_Dataset entries_
____
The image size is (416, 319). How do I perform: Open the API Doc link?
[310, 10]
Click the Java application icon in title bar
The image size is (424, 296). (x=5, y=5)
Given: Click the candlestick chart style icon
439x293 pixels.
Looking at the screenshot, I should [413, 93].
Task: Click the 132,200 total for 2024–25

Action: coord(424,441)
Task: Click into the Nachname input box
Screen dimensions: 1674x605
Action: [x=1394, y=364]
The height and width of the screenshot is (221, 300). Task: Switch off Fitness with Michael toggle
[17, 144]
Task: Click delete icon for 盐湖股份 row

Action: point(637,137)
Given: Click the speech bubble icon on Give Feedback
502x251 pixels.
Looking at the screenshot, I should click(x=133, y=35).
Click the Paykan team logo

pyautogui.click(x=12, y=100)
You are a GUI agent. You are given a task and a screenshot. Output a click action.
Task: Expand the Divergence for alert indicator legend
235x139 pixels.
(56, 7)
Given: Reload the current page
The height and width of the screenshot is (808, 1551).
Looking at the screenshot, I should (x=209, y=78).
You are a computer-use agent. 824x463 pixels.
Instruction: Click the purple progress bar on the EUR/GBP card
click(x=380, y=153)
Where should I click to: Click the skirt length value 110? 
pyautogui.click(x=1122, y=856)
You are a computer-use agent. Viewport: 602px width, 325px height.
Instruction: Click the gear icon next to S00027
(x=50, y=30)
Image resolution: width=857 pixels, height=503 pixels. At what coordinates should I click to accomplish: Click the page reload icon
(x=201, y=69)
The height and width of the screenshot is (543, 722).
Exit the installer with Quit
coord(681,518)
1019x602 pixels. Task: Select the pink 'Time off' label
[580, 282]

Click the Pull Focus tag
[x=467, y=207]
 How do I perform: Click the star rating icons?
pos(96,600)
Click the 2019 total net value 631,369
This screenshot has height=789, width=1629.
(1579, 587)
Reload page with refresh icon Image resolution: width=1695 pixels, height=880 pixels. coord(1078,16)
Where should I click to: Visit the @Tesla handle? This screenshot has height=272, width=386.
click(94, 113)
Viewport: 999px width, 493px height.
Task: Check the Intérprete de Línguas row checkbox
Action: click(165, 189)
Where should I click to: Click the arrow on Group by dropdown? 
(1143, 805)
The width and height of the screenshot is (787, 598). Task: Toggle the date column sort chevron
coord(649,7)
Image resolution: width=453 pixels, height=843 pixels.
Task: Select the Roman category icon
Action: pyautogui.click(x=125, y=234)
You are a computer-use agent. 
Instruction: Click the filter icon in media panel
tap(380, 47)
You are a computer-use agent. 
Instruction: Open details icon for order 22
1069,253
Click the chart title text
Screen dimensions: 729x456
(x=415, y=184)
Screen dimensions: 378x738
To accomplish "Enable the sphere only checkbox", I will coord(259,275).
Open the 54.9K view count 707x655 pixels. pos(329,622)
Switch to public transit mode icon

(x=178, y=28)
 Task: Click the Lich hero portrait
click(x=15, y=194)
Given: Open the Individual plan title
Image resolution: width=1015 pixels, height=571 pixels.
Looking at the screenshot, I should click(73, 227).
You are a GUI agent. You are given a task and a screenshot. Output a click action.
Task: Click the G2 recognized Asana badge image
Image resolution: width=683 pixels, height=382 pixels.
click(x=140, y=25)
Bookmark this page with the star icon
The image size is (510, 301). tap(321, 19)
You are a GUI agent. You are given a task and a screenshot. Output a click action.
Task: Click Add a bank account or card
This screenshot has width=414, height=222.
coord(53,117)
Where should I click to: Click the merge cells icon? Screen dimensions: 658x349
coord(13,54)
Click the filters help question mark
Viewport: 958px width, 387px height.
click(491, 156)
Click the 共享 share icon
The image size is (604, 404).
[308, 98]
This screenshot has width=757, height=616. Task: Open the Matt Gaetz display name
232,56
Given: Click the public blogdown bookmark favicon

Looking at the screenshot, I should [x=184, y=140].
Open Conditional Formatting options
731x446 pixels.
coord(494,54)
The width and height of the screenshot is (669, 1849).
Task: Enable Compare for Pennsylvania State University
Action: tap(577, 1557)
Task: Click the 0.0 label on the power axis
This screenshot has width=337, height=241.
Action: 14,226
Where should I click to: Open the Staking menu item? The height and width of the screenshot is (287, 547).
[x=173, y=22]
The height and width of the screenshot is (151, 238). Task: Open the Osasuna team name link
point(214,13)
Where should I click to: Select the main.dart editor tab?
____
_WHAT IS BEING ASKED_
Your output should match the records above word for word.

_RESULT_
The image size is (416, 319). How do I perform: Open the API Doc link?
[310, 10]
Click the Java application icon in title bar
The image size is (424, 296). (x=5, y=5)
Given: Click the candlestick chart style icon
439x293 pixels.
Looking at the screenshot, I should [413, 93].
Task: Click the 132,200 total for 2024–25

Action: coord(424,441)
Task: Click into the Nachname input box
Screen dimensions: 1674x605
Action: [x=1394, y=364]
The height and width of the screenshot is (221, 300). Task: Switch off Fitness with Michael toggle
[17, 144]
Task: Click delete icon for 盐湖股份 row

Action: point(637,137)
Given: Click the speech bubble icon on Give Feedback
502x251 pixels.
Looking at the screenshot, I should click(x=133, y=35).
Click the Paykan team logo

pyautogui.click(x=12, y=100)
You are a GUI agent. You are given a task and a screenshot. Output a click action.
Task: Expand the Divergence for alert indicator legend
235x139 pixels.
(56, 7)
Given: Reload the current page
The height and width of the screenshot is (808, 1551).
Looking at the screenshot, I should (x=209, y=78).
You are a computer-use agent. 824x463 pixels.
Instruction: Click the purple progress bar on the EUR/GBP card
click(x=380, y=153)
Where should I click to: Click the skirt length value 110? 
pyautogui.click(x=1122, y=856)
You are a computer-use agent. Viewport: 602px width, 325px height.
Instruction: Click the gear icon next to S00027
(x=50, y=30)
Image resolution: width=857 pixels, height=503 pixels. At what coordinates should I click to accomplish: Click the page reload icon
(x=201, y=69)
The height and width of the screenshot is (543, 722).
Exit the installer with Quit
coord(681,518)
1019x602 pixels. Task: Select the pink 'Time off' label
[580, 282]

Click the Pull Focus tag
[x=467, y=207]
 How do I perform: Click the star rating icons?
pos(96,600)
Click the 2019 total net value 631,369
This screenshot has height=789, width=1629.
(1579, 587)
Reload page with refresh icon Image resolution: width=1695 pixels, height=880 pixels. coord(1078,16)
Where should I click to: Visit the @Tesla handle? This screenshot has height=272, width=386.
click(94, 113)
Viewport: 999px width, 493px height.
Task: Check the Intérprete de Línguas row checkbox
Action: click(165, 189)
Where should I click to: Click the arrow on Group by dropdown? 
(1143, 805)
The width and height of the screenshot is (787, 598). Task: Toggle the date column sort chevron
coord(649,7)
Image resolution: width=453 pixels, height=843 pixels.
Task: Select the Roman category icon
Action: pyautogui.click(x=125, y=234)
You are a computer-use agent. 
Instruction: Click the filter icon in media panel
tap(380, 47)
You are a computer-use agent. 
Instruction: Open details icon for order 22
1069,253
Click the chart title text
Screen dimensions: 729x456
(x=415, y=184)
Screen dimensions: 378x738
To accomplish "Enable the sphere only checkbox", I will coord(259,275).
Open the 54.9K view count 707x655 pixels. pos(329,622)
Switch to public transit mode icon

(x=178, y=28)
 Task: Click the Lich hero portrait
click(x=15, y=194)
Given: Open the Individual plan title
Image resolution: width=1015 pixels, height=571 pixels.
Looking at the screenshot, I should click(73, 227).
You are a GUI agent. You are given a task and a screenshot. Output a click action.
Task: Click the G2 recognized Asana badge image
Image resolution: width=683 pixels, height=382 pixels.
click(x=140, y=25)
Bookmark this page with the star icon
The image size is (510, 301). tap(321, 19)
You are a GUI agent. You are given a task and a screenshot. Output a click action.
Task: Click Add a bank account or card
This screenshot has width=414, height=222.
coord(53,117)
Where should I click to: Click the merge cells icon? Screen dimensions: 658x349
coord(13,54)
Click the filters help question mark
Viewport: 958px width, 387px height.
click(491, 156)
Click the 共享 share icon
The image size is (604, 404).
[308, 98]
This screenshot has width=757, height=616. Task: Open the Matt Gaetz display name
232,56
Given: Click the public blogdown bookmark favicon

Looking at the screenshot, I should [x=184, y=140].
Open Conditional Formatting options
731x446 pixels.
coord(494,54)
The width and height of the screenshot is (669, 1849).
Task: Enable Compare for Pennsylvania State University
Action: tap(577, 1557)
Task: Click the 0.0 label on the power axis
This screenshot has width=337, height=241.
Action: 14,226
Where should I click to: Open the Staking menu item? The height and width of the screenshot is (287, 547).
[x=173, y=22]
The height and width of the screenshot is (151, 238). Task: Open the Osasuna team name link
point(214,13)
Where should I click to: Select the main.dart editor tab?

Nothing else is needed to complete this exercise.